Though most individual estimates are more easily compared using a general difference formula, the svyttest function can be used to conduct quick two-sample t-tests on any binary value that can be generated in the data set. For example, to assess statistical differences in health spending between adults in a particular census region of the United States and adults living in all other regions, one can rapidly create a binary variable to test for spending differences.

> #spending in northeast vs. others
> svyttest(TOTEXP06 ~ (cREGION06 == 1),
+   subset(meps.tsl.dsgn, AGE06X > 17 ))

> #spending in midwest vs. others
> svyttest(TOTEXP06 ~ (cREGION06 == 2),
+   subset(meps.tsl.dsgn, AGE06X > 17 ))

Using this method, any Boolean expression can be tested for differences between groups. The examples below show that adults aged 45 to 54 do not have significantly higher or lower spending than the set of all other adults, while pre-retirees (aged 55 to 64r) do spend significantly more than all other adults.

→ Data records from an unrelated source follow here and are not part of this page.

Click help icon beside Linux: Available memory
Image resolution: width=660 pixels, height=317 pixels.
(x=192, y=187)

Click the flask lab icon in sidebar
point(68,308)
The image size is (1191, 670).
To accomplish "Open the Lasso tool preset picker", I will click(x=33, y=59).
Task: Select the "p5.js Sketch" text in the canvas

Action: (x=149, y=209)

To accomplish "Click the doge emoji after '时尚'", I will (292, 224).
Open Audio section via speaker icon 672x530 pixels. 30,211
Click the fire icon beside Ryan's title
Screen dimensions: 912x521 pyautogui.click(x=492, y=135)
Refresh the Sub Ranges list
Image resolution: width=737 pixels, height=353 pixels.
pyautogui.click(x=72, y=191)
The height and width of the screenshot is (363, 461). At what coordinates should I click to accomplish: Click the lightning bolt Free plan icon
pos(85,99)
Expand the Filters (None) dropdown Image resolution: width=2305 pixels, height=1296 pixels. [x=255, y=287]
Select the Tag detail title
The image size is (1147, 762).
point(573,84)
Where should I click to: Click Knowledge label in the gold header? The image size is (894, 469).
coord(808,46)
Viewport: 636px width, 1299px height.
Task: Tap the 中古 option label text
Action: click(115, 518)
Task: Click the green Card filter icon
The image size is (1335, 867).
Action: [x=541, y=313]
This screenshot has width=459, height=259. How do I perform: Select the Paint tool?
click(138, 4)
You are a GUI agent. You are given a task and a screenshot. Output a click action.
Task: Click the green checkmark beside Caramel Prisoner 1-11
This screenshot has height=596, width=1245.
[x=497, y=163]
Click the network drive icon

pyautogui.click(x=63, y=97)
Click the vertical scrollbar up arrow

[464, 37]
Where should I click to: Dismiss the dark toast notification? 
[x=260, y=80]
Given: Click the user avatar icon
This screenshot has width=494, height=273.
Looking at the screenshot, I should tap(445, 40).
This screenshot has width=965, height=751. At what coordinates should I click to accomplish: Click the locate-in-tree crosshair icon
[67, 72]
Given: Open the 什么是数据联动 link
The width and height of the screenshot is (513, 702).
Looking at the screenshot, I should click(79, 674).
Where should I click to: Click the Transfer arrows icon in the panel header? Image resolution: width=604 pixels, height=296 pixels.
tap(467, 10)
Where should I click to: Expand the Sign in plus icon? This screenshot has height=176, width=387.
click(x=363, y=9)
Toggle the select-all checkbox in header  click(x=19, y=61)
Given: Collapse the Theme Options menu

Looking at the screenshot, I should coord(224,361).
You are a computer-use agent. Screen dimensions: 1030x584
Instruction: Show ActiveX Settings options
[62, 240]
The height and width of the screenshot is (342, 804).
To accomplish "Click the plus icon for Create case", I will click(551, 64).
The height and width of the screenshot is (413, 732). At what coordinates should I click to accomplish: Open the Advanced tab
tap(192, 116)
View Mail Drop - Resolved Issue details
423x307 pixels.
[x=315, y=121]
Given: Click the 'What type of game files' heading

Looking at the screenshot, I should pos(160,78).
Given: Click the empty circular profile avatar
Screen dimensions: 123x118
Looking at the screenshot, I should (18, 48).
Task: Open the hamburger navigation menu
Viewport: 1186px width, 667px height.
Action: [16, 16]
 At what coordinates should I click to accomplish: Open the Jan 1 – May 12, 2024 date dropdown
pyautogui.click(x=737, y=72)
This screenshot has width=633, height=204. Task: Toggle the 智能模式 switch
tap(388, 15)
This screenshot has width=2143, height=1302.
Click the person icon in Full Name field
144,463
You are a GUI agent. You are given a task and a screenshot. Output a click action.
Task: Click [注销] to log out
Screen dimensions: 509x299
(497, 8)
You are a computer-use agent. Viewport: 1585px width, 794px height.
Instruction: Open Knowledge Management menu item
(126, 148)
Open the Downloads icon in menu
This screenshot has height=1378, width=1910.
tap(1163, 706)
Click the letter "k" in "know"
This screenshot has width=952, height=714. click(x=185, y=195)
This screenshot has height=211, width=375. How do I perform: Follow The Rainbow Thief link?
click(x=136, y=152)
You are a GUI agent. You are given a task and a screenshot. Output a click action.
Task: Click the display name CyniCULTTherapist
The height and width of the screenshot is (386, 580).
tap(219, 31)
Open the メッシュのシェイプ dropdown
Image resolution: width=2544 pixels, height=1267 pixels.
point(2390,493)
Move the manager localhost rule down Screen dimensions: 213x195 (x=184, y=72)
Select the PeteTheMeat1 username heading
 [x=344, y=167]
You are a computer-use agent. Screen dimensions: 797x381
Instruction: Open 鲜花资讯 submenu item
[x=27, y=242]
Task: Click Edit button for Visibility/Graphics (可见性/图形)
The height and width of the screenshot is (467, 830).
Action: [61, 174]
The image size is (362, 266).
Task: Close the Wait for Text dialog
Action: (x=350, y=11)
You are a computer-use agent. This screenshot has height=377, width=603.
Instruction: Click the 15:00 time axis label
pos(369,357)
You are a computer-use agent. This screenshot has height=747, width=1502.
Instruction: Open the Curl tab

> #test 45-54 vs. all others
> svyttest(TOTEXP06 ~ (AGECAT == 4),
+   subset(meps.tsl.dsgn, AGE06X > 17))

> #test 55-64 vs. all others
> svyttest(TOTEXP06 ~ (cAGECAT == '55-64'), 
+   subset(meps.tsl.dsgn, AGE06X > 17 ))

8 Conclusion

This article has outlined the capacity to prepare and accurately analyze health policy data with complex survey designs using R. By highlighting the necessary steps to transition from the proprietary statistical package code provided in the technical documentation of the MEPS-HC data, this article equips R users with the conversion knowledge required to conduct important research on health policy data sets. The data manipulation and analysis techniques proven to work on MEPS can be generalized to the majority of available health policy data sets.

As a secondary goal behind contributing to the health policy analyst’s toolkit, this article has laid the groundwork for health-care survey administration organizations to follow the lead of the National Center for Health Statistics by including instructions and example code for R in future versions of their technical documentation.

9 Version notes

The calculations in this paper were performed with R version 2.9.0, using the R survey package version 3.16. Statistical package comparisons were calculated using SAS version 9.1.3 Service Pack 2, Stata/MP version 9.2, and SUDAAN release 10.0.0.

10 Acknowledgements

I gratefully acknowledge Dr. Thomas Lumley, Professor of Biostatistics at the University of Washington, Seattle and author of the R survey package for assistance with the replication design methodology, and Dr. Roger Peng, Professor of Biostatistics at Johns Hopkins School of Public Health for code editing.